Developing safe treatments for NASH patients

The researchers tested an oral inhibitor produced by pharmaceutical company Boehringer Ingelheim. This builds on the University of Birmingham’s work on AOC3 inhibition led by David Adams and Chris Weston.

The work validates the inhibitor as a promising target to reduce liver inflammation – showing that it benefits fibrosis in patients with NASH.

Currently, the treatments for NASH revolve around lifestyle interventions, such as weight loss and exercise. These changes reduce inflammation and fibrosis.

Pharmaceutical company Pharmaxis aims to build on the trial to develop safe and effective pharmacological treatments for NASH patients.

Phil Newsome, the leader author of the study, said: “This study provides a clear rationale for AOC3 inhibition in the management of patients with metabolic dysfunction-associated steatotic liver disease.”

About the trial

Funded by Boehringer Ingelheim, the Phase II trial assessed the safety, tolerability, and biochemical and physiological effects of different doses of oral AOC3 inhibitor BI 1467335 during a 12-week treatment period.

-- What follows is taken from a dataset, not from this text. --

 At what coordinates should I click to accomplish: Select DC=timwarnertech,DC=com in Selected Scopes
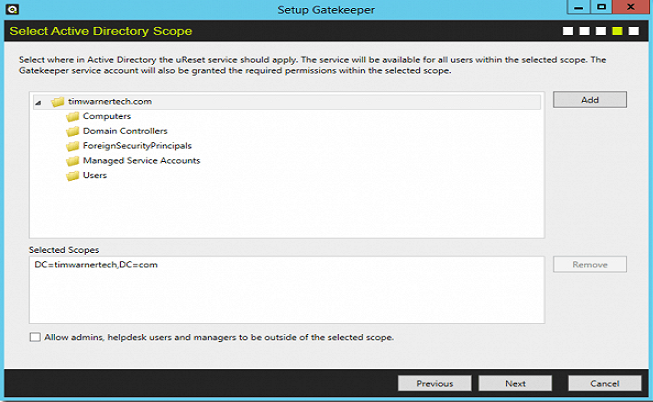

The team enrolled 114 NASH patients from 44 centres across Europe and North America between 2017 and 2019.

Participants were randomly assigned to one of five treatment groups. The groups included those who received at least a daily dose of BI 1467335, those who received different dosages, and those who received a placebo.

After the treatment, the team found that BI 1467335 strongly inhibited AOC3 in NASH patients. They observed that doses above a minimum threshold dependently reduced the levels of liver injury biomarkers.

The results show that AOC3 is important as a target.